Tonight, during a tour that will see them play across the UK and Europe, Jungle played Shepherd’s Bush Empire – a venue they were clearly humbled to have sold out (not that it should have come as a surprise, as every date on the tour has). Fronted by a stunning blend of vocals – those falsettos pitch perfect throughout – and backed by a rhythm section that breathes old soul into these new numbers, Jungle are a unique collective in a music scene so often dominated by trends.

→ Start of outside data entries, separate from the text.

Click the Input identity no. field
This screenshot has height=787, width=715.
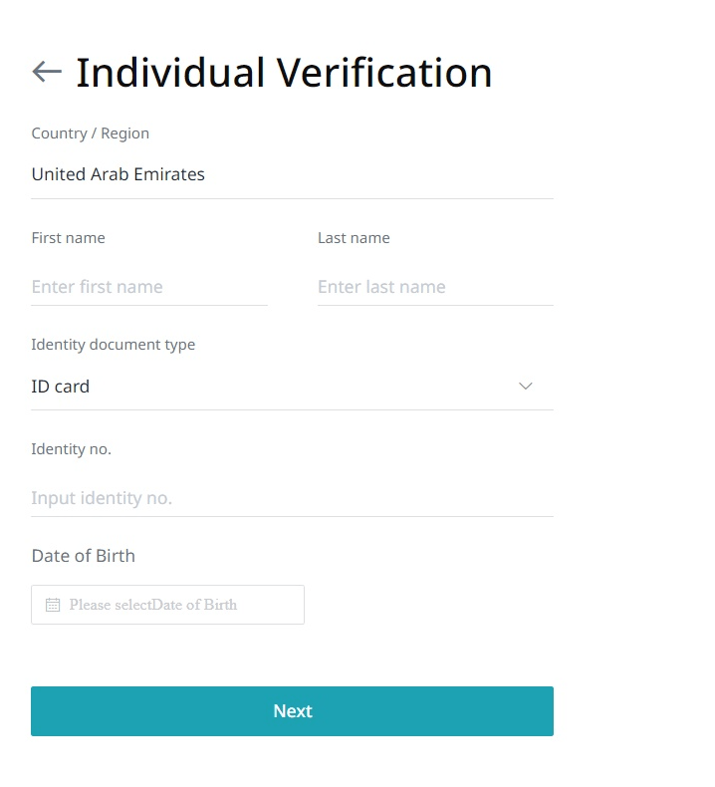coord(292,498)
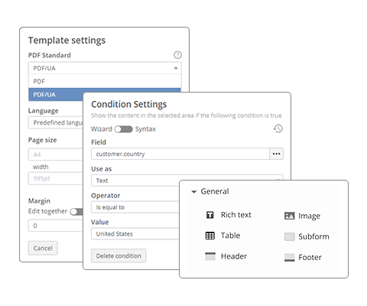Click the Cancel button
Image resolution: width=367 pixels, height=306 pixels.
point(43,248)
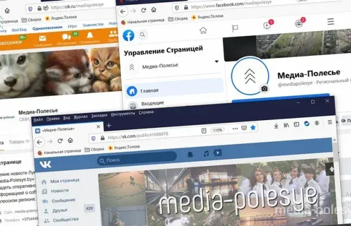Open the Facebook hamburger menu
Viewport: 351px width, 226px height.
pos(331,21)
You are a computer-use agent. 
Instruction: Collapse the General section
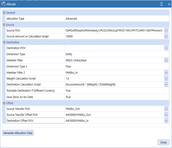4,13
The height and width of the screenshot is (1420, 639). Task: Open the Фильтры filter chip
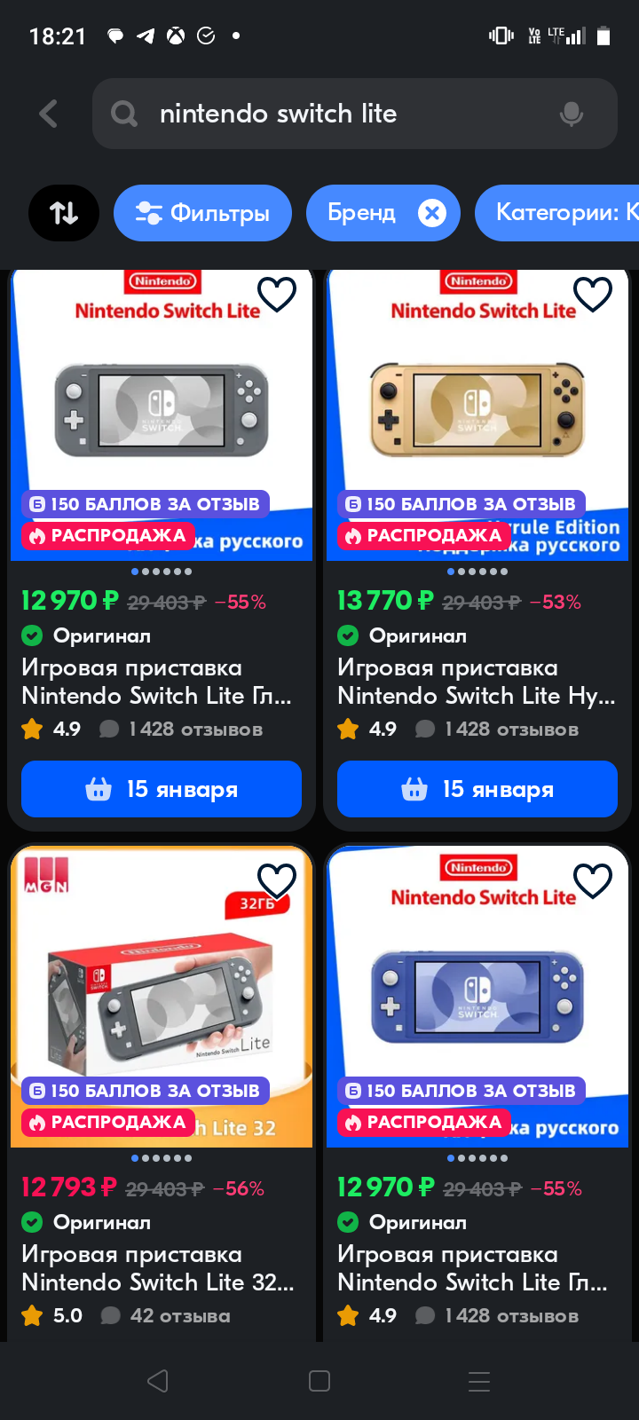pyautogui.click(x=202, y=213)
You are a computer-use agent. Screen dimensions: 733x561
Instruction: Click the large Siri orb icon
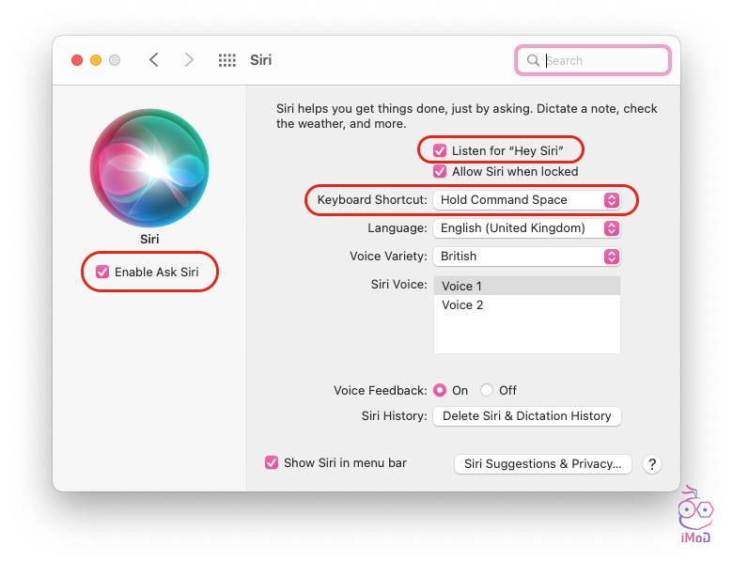coord(149,167)

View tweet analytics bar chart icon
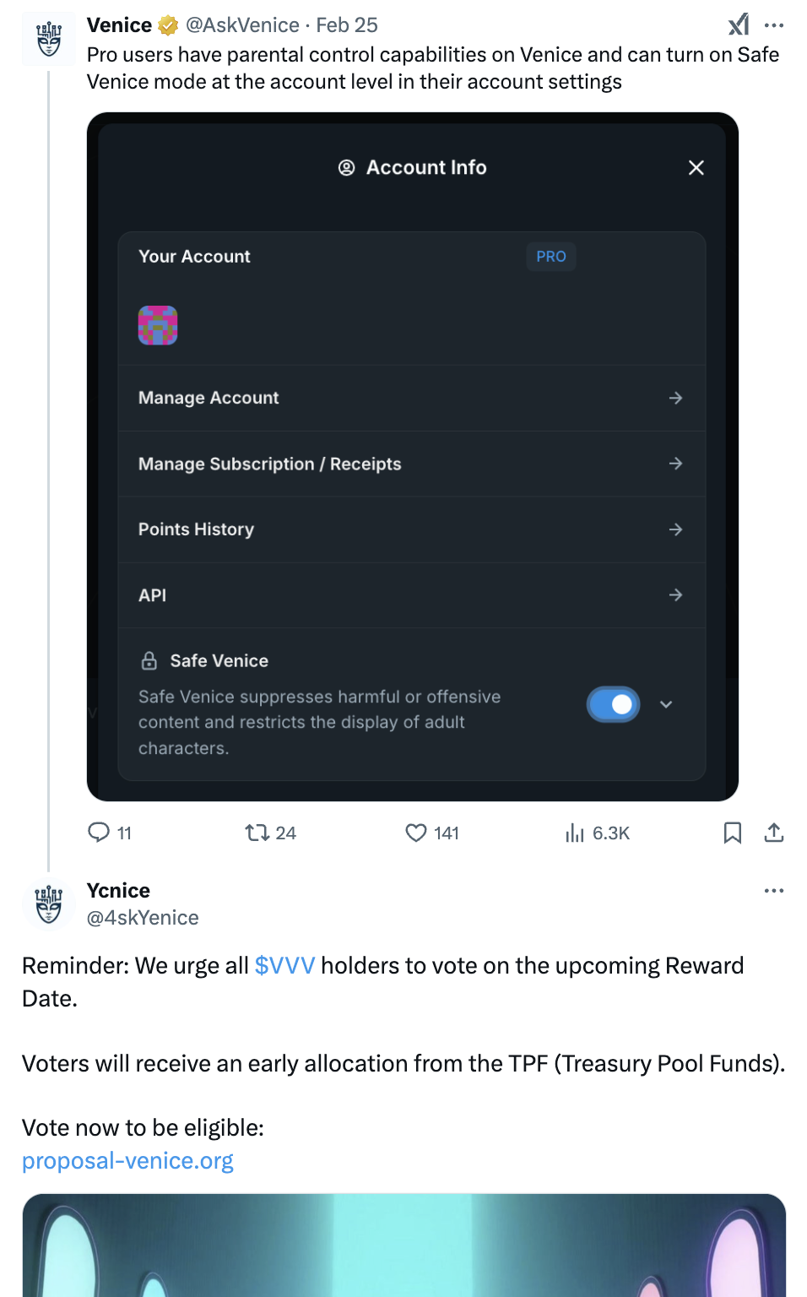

At moments there’s a unity that can only be found in bands of brothers such as The Happy Mondays and The Specials, whereas the initial secrecy of founding members J (Josh Lloyd-Watson) and T (Tom McFarland) brings to life an idea of a Daft Punk who took funk a few steps further.
From the glassy synths of ‘The Heat’ to the heartbeat bass of ambient ‘Lucky That I Got What I Want’ and euphoric shuffle of ‘Julia’, the band showed no signs of the strains a year of festivals and tour dates can have, instead presenting their polished debut with even more shine. Unsurprisingly, and while the entire set was flawless, ‘Time’ and ‘Busy Earnin’’ provided the two peaks, with those on stage clearly feeding from a surge of energy being given from a crowd who refused to sit down, regardless of how far back they were on whatever balcony they were on; tonight, limited view seats were non-existent. With the latter track currently featured as part of an advertising campaign, it’s only a matter of time (no pun intended) before Jungle grow into an even more prominent act, and those dreams of selling out Shepherd’s Bush Empire become overshadowed by bigger venues, and the more major areas of Glastonbury.
While chatting with percussionist Dominic Whalley after the show he admitted that Glastonbury was a highlight of 2014, but that tonight was “something special”, and it really was. Those who did not lose themselves were not really there, and those of us who did were taken somewhere else. In short – stunningly good.